I had thought of these really crude metrics of popularity (as opposed to something like post counts which is a bit more ambiguous) as being largely the creation of commercial social media platforms which wanted to get people hooked into ever increasing engagement. Plus they had the expertise to channel real-time data into making stickier and more persuasive interfaces. Is there more of a pre-history to this then I imagined? I guess I saw it as silicon valley firms of a particular era ("we're a brave new world beyond the dot com crash!") trying to find business models which could monetise a pre-existing social infrastructure, with uber-greedy VC funding that panicked if user growth even slightly slowed.
Up and downvotes have been a staple of some popular platforms back into prehistory. I first remember them from Slashdot, and Reddit had a system back when it was just a link aggregation site. It's always been controversial, but I think the main difference is regarding monetary value from posts. While it always had social value to have your post get loads of upvotes, you wouldn't make a business about it, whereas based on the lies of the internet ad network there's now a significant myth that you could be paid. Nobody would have quit their job to get upvoted on slashdot.
 
Bulletins ARE social media
Well they are and they're not. They predate social media for starters, and aren't all about extracting data, monetising traffic and forcing interactions on members (at least not on these boards).

We've clearly inherited a few of the less intrusive features like emojis and 'post reactions,' which have proved very popular and makes it easier for someone to interact with posts.

A lot of the other social-media-inspired stuff that newer versions of the forum software have introduced haven't caught on at all (like following posters, for example).

The truth is that we do have to try and keep these boards as an attractive proposition to both existing members and new members otherwise we'd disappear like the vast majority of non-specialist/commercial bulletin boards.

The fact that we're still getting anything from 2,000 to around 2,500 new posts every day and around 6,000 daily post reactions is pretty damn amazing for an unfinanced, advert free board.
 
We've clearly inherited a few of the less intrusive features like emojis and 'post reactions,' which have proved very popular and makes it easier for someone to interact with posts.
Interestingly emoticons were invented in the early 80s on message boards, and out of necessity to avoid arguments based on misunderstanding of tone in posts

Sept. 19, 1982: Can't You Take a Joke? :-)

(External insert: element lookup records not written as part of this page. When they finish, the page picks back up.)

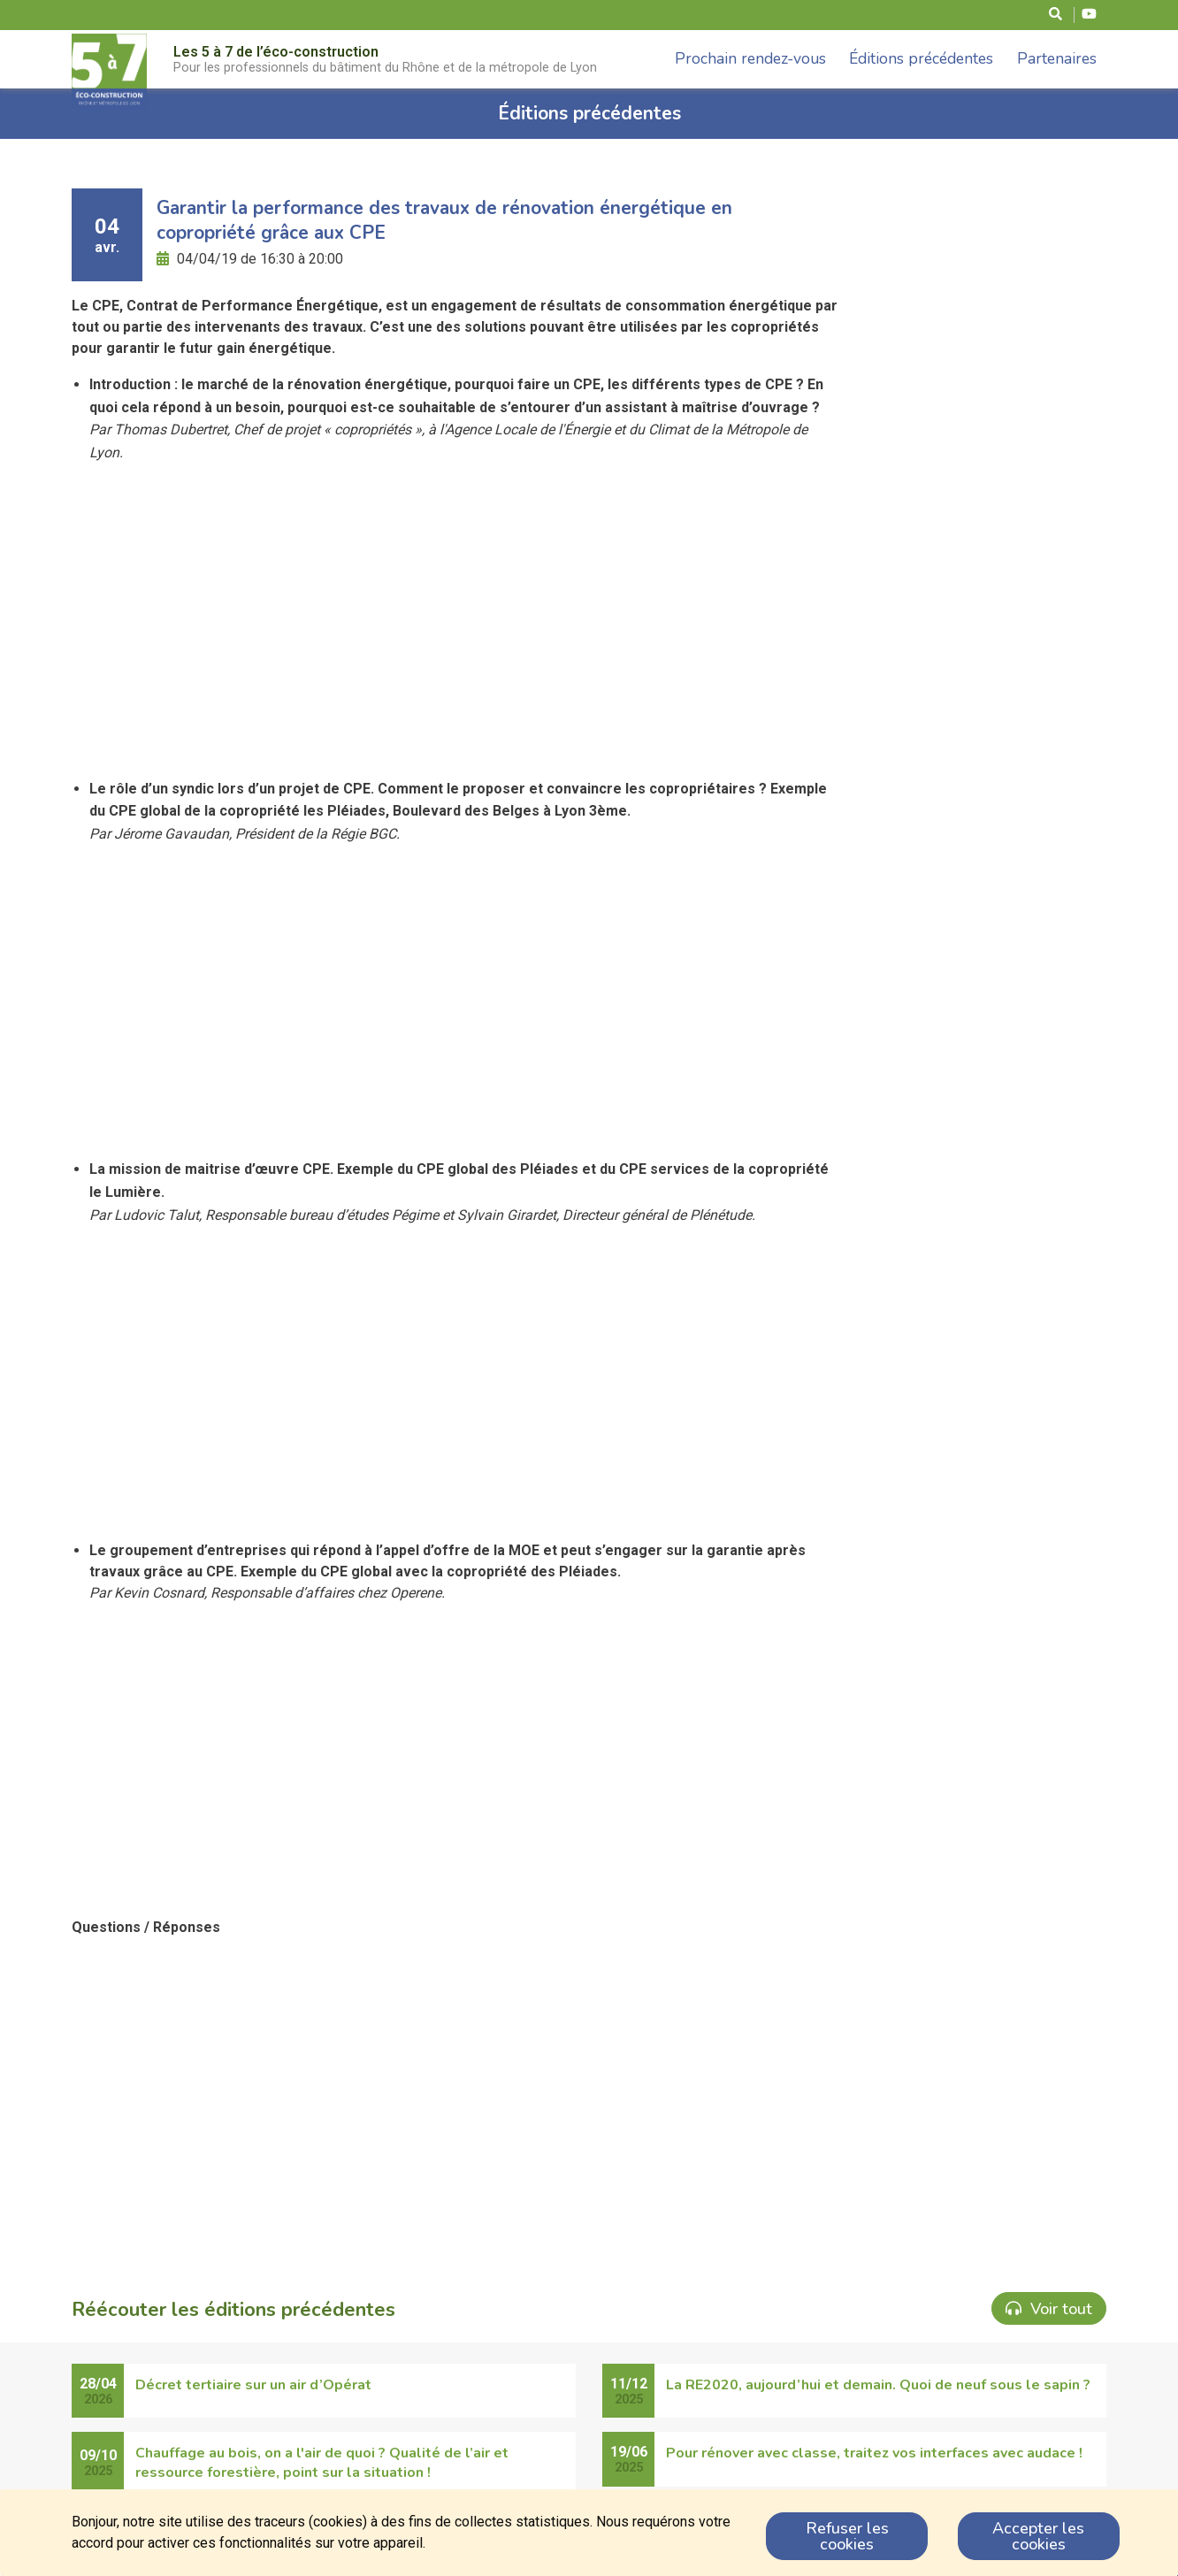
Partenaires (1057, 58)
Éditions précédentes (921, 58)
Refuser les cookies (847, 2536)
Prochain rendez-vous (750, 58)
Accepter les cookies (1038, 2536)
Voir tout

I think emojis are just an extension/formalisation of the emoticon
 
The fact that we're still getting anything from 2,000 to around 2,500 new posts every day and around 6,000 daily post reactions is pretty damn amazing for an unfinanced, advert free board.
Have you thought about adding a more real-time chat service like Discord to U75? I know there used to be the chat page when the boards went down, but since then services like Discord have made massive leaps in the things they can do. I can see it possibly being detrimental to the health of the boards though, if it siphoned discussion away. It would probably also require a much larger mod presence, I guess.
 
editor I'm fairly new here, and you and the team run a great forum and doing it without ads is just amazing. There are great people on here, and I think your level of moderation is pretty spot on, especially give the number of posts.
I've been on forums that have just died, or over-moderated, where mods will delete a bunch of posts even if the thread goes slightly off topic or insanely complex rules and governance.
 
Have you thought about adding a more real-time chat service like Discord to U75? I know there used to be the chat page when the boards went down, but since then services like Discord have made massive leaps in the things they can do. I can see it possibly being detrimental to the health of the boards though, if it siphoned discussion away. It would probably also require a much larger mod presence, I guess.
We've tried real time chat rooms in different flavours in the past but they've never really caught on and as you say often need a lot more hands on moderation.